New Plan: No Plan

When I started this blog, I had ambitions of weekly updates, bi-weekly if I got really busy. At minimum I figured I'd be posting 1-2 times a month. Alas, I've had to prioritize my life and at the end of the day if I simply don't have the time or motivation to write, I don't. 
We do have time for the parents to visit for Thanksgiving and take pics of all four dogs and me. 

I'm trying to go easier on myself with things like riding and writing, really anything I just don't have the time or motivation to do. As do most people in this world, I've got a lot on my plate. Two dogs to care for, love, and exercise, a horse who needs the same, a condo to maintain and find time to clean, and a full time job that I love but is mentally exhausting and requires some extra hours this time of year in our busy season. 

Mud season is real.
This summer I was able to get to the barn most days during the week, typically five days, sometimes less, sometimes more. Goose was getting back into shape, my riding was getting stronger, and I was able to take some lessons that I both enjoyed and learned a lot from. We were more on track than we have been in a few years and it was GREAT. As we got deeper into fall, we lost the light, I started working some extra hours, and my motivation went out the door. Due to lack of time and money, I have no major goals right now and have made a plan for the next few months. 

Too dark to motivate myself to ride so I pet this face

My plan is to have no plan. 

Goose is a hairy yak. I haven't left him this fuzzy since the very first winter I had him seven years ago. I clipped him once in September, but haven't touched him with the clippers since. He's in his natural, feral-looking state and is like a giant fuzzy pony - I don't hate it. I've decided not to clip him until spring for a couple reasons. One, I'm not coming out to ride very often and can't really justify the time and cost of blades to do an Irish or bib clip on him. He also lives outside, so he can be his natural self for the winter and has the fur to keep himself warm. It's also one less horse my barn manager has to worry about blanketing if I can't make it out there myself. Unless it's frigid or pouring, he can be naked. 

Gloriously, fuzzily, muddily naked

"Oh hai, you bring a naked Goose a carrot? Also I need new bell boots for Christmas, thanks."

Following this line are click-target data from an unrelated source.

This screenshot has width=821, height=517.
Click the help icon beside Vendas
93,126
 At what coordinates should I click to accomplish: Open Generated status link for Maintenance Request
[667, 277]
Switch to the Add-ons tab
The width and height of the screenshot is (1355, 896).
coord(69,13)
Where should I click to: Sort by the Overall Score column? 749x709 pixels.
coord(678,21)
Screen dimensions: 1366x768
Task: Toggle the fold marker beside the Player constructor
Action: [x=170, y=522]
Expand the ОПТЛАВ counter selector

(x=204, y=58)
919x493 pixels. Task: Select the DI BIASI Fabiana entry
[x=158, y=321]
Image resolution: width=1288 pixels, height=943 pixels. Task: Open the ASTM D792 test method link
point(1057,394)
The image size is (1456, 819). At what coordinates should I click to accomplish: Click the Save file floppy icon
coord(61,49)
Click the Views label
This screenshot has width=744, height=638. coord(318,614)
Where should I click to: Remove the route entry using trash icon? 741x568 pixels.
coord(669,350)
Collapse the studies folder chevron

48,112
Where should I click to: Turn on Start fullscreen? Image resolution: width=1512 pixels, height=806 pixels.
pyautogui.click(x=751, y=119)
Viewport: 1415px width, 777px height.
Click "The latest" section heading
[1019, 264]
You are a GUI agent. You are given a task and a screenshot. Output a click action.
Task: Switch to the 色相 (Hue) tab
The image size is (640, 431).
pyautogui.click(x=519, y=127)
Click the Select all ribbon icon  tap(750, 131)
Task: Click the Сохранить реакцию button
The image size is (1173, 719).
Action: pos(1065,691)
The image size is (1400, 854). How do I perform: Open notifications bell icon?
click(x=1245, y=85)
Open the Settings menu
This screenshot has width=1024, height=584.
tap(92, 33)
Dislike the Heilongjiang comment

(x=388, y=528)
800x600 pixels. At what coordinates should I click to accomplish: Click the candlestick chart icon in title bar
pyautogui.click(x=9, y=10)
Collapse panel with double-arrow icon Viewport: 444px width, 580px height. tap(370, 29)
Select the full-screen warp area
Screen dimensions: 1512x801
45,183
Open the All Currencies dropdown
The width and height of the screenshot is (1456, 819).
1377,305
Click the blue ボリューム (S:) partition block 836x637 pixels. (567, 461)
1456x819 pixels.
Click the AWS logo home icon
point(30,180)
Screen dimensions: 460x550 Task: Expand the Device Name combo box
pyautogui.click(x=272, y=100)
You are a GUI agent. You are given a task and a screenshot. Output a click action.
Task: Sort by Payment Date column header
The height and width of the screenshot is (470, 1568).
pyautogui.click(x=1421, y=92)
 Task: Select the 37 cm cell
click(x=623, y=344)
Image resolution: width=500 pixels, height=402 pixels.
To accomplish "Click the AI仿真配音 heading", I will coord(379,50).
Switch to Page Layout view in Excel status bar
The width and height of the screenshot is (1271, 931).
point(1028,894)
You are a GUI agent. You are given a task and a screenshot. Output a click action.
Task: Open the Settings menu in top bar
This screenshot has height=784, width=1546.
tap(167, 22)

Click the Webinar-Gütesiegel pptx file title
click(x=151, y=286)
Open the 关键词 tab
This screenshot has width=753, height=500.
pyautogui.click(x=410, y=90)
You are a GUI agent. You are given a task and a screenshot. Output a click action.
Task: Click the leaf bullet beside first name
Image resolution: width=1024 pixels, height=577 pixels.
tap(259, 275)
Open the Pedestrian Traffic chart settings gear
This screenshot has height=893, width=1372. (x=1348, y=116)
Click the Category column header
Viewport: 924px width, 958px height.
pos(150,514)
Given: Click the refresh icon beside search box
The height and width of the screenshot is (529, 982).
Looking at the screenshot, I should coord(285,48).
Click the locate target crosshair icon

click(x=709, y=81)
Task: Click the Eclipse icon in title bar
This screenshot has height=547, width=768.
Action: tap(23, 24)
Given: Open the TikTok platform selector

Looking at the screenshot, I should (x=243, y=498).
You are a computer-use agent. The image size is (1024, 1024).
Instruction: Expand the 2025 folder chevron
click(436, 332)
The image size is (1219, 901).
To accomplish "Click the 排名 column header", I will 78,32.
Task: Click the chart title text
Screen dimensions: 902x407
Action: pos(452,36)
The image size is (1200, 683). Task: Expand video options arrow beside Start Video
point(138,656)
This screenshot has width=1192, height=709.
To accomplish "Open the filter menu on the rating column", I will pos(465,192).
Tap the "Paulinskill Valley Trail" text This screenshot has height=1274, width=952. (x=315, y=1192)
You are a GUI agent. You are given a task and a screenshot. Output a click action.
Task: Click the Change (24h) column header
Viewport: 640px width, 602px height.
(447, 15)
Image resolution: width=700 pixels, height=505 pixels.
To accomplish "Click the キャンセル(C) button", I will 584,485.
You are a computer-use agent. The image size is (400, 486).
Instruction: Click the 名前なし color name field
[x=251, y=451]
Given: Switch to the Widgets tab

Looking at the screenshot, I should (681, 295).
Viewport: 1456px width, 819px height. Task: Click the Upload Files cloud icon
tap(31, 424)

I'm averaging going out to the barn once during the week and both days on the weekend if the weather cooperates. If the weather doesn't cooperate, this means I only get to pick out his feet and treat him for the dreaded thrush that sets in with the mud season. My rides lately have consisted of walking and trotting, sometimes picking up the canter if it's not too warm. Because he's so furry and South Carolina is averaging 50+ degrees during the day right now, he SWEATS and stinks, and rather than work him up into a lather that is too difficult to clean up without warm water, I'm working him lightly and focusing on getting the basics correct. For me, this means sitting up with my hands up and out in front of me (HALP), using my leg effectively (HA) and working on figuring out the best way to tackle Goose's evasions (FML). For Goose, I'm asking him to carry his own damn self because frankly I'm sick to death of holding him together with every ounce of strength I have. We're currently working on moving his hind end independently of his shoulder, and his shoulder independently of his hind end. This often consists of me reminding myself to relax and not swear at the sweaty beast as he refuses to move off my right leg, and I'm getting better at reminding myself that we have the whole winter to accomplish these little things. Note: spurs are far less effective when the horse has an extra inch of fat and three inches of thick fur padding his body. Sometimes I think I'm digging into his colon - nope, still just fluff. 

Help me fix my crotch hands plz.

I'm hoping that this approach to the winter is going to assuage some guilt I have about not seeing Goose so often, and will also let me take a step back and work hard on some basics I've let slide in both myself and my horse. It's amazing what we can accomplish at the walk! By spring, I'd like to jump back into lessons with Coti, clip the beast, and hit the ground running for summer 2020. I also recognize that I can't put a timeline on that, and adamantly refuse to make goals other than "do what I can within reason" and that's what I'm sticking to. I miss lessons and riding regularly, and there is a clock ticking in my head reminding me that Goose is turning 16 this year, and I still feel like I haven't accomplished enough with him (which is total BS but my head is a dark place). Alas, my schedule won't allow it right now and it's not fair to me, the yak, or my wallet to lesson intermittently this winter when none of us are fit and I can't keep him in enough of a program to make anything stick. He is fat, feral, and happy, and I love him. That's all that matters. 


  1. That's really great to say, sometimes nothing planned makes a wonderful plan.